Proverbs 31 Mama

This is my idea of a career woman:

She seeks wool and flax,
      And willingly works with her hands.
       14 She is like the merchant ships,
      She brings her food from afar.
       15 She also rises while it is yet night,
      And provides food for her household,
      And a portion for her maidservants.
       16 She considers a field and buys it;
      From her profits she plants a vineyard.
       17 She girds herself with strength,
      And strengthens her arms.
       18 She perceives that her merchandise is good,
      And her lamp does not go out by night.
       19 She stretches out her hands to the distaff,
      And her hand holds the spindle.
       20 She extends her hand to the poor,
      Yes, she reaches out her hands to the needy.
       21 She is not afraid of snow for her household,
      For all her household is clothed with scarlet.
       22 She makes tapestry for herself;
      Her clothing is fine linen and purple.
       23 Her husband is known in the gates,
      When he sits among the elders of the land.
       24 She makes linen garments and sells them,
      And supplies sashes for the merchants.
       25 Strength and honor are her clothing;
      She shall rejoice in time to come.

She is up while it is dark. She helps her husband provide for the family. She supervises a large household, but she’s also diversified into farming and a few other things. She’s making clothing for people, but she’s also doing commerce. She’s nicely dressed, and her household is spiffy enough that people respect her husband. I imagine him a little well-fed looking, sleek and content. She gives to the needy and later on it also tells us she is wise and her advice is sought.

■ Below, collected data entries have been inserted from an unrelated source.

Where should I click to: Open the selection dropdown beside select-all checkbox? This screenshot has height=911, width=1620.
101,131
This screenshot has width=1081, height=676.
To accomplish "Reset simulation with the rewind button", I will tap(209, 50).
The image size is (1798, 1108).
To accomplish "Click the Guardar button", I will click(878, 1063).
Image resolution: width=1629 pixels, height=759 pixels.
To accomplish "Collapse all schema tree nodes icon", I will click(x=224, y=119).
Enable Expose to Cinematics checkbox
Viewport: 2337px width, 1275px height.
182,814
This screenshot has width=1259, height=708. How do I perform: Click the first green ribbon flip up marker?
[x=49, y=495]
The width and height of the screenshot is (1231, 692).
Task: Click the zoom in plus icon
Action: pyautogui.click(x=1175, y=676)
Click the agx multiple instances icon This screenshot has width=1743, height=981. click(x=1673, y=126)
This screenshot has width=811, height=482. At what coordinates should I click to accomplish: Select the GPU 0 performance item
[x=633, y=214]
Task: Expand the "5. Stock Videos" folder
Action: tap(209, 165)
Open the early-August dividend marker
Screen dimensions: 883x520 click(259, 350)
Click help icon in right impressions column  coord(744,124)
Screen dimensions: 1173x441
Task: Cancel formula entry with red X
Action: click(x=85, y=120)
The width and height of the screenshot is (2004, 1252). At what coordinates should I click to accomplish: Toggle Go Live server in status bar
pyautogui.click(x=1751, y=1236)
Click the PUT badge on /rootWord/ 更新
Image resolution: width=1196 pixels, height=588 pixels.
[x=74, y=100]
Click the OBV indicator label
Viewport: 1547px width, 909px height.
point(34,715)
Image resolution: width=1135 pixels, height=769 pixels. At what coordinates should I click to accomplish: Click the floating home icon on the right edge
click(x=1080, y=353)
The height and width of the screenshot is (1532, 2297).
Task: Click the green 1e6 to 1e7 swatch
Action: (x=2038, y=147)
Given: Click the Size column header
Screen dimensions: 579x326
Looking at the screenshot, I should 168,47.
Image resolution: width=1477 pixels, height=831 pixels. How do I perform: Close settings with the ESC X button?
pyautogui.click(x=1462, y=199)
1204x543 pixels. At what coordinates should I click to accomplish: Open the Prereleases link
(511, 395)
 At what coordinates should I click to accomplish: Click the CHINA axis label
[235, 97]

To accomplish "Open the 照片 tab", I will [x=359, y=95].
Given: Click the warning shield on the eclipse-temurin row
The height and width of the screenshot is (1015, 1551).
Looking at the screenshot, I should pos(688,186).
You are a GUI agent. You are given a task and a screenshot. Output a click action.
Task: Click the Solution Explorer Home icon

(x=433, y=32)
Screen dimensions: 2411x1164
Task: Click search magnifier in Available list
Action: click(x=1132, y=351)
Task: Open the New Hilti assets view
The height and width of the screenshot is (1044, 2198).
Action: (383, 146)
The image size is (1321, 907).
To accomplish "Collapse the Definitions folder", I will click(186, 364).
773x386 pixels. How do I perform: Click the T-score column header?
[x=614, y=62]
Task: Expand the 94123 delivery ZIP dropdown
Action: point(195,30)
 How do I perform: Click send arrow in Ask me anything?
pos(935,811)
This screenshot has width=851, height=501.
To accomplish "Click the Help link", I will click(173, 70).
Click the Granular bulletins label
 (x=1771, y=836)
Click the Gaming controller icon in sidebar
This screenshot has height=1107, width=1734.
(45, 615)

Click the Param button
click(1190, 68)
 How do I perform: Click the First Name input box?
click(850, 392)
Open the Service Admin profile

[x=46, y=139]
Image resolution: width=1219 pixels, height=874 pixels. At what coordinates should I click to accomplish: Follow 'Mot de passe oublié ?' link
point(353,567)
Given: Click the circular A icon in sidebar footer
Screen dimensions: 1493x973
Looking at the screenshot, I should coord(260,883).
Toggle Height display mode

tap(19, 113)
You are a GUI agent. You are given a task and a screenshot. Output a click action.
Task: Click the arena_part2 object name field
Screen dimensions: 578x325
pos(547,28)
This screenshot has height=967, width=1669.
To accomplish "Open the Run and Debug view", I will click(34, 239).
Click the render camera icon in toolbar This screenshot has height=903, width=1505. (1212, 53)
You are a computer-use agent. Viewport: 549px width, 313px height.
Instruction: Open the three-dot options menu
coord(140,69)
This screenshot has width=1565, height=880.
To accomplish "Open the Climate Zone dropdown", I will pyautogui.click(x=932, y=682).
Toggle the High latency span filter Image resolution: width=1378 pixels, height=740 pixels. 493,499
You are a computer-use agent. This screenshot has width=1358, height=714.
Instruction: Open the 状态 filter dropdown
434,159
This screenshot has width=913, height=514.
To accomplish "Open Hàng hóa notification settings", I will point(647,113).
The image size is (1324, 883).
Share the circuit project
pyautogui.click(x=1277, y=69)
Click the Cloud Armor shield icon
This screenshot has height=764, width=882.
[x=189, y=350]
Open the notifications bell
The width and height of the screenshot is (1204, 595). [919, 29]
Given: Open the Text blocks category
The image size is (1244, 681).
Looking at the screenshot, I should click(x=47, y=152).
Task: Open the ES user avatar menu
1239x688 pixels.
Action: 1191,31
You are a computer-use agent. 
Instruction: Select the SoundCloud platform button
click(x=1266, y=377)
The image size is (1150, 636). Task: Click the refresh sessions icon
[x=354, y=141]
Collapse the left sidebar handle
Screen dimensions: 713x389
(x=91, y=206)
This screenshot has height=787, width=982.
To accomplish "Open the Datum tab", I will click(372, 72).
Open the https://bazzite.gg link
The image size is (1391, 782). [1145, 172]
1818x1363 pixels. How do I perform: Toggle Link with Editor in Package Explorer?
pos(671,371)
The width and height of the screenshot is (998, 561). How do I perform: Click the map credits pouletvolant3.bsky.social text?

It is interesting to me how some Biblical teachers go from this womanly ideal (granted, she isn’t Deborah or Ruth or Esther or Mary)  to arrive at a vision of submissiveness, demure, quiet. Nowhere in this chapter – or elsewhere – do we read “she is adorned from head to toe in gray wool, as a Bruderhoff woman ought to be.” Nowhere do we find her sitting quietly in the kitchen playing with food all day.

She’s busy and she’s clearly working at home and outside the home. Wherefore, oh stay-at-home Christian mothers, ariseth the condemnation?

We have a very busy God, and he likes to see us busy too. That doesn’t mean women have to work outside the home, but it also doesn’t mean they must be at home either. I am persuaded this choice is based on the needs of each family,  in alignment with both spouses’ gifts. Martha wasn’t chided for being busy, she was chided for her stress levels (and for not taking a time out when she should have). Mary her sister wasn’t praised for being lazy either, the Lord approved of her decision to put Him first. So there is a balance, between our activity and our quiet, our rest and our calling, our children and our work.

I would dearly love to be back at home with my children. They are growing very fast, and in eighteen short months they will all be in school. I was at home for three years while the last three were babies and it was heavenly. I consciously enjoyed every minute because I knew it would not be forever, and it wasn’t. It is heartbreaking to kiss them every morning as I’m leaving while they are still in bed.

At the same time, I know my sisters who are at home with their children are also painfully busy, experiencing some of the same struggles that I do: do I clean or read to my children? Do I serve at the church or spend the time with my husband? Do we manage with a little less money or should I find a job to help with our bottom line?

  15 She also rises while it is yet night,
      And provides food for her household.

I’m home in time to make and serve a family dinner, to do the homework routine and I don’t miss the special events – performances, teacher meetings and sick days. Our weekends are totally and completely family-centered, and there is not a lot of “me” time in my life, mainly because I don’t need or want it. I want that time with the small people I spend the rest of the week working for.

They love it when I’m working at home, or taking a day off, or doing an activity with them. But at the same time, they enjoy all the things my additional salary provides, and they see us giving, sharing and providing for others. Unless God tells me it’s time for a change – and shows us how to live on one salary without my husband imploding from panic – then this is how it will be for now.

This is my dilemma: the path before me is my current post, safe and familiar with lots of flexibility, or the new one that I think I’m being directed towards, but with it – the chance of returning home to the babies is diminished.

Am I supposed to be a voice for God in the workplace? Am I supposed to be like this woman, and clothe my family in scarlet? We shall see, we shall see. Either way – this is the truth that I know that I know that I know: Serve the Lord with Gladness, enter into his gates with Thanksgiving.

Where there is serving, there must also be gladness and thanksgiving. Wherever there is serving, there must be gladness and thanksgiving.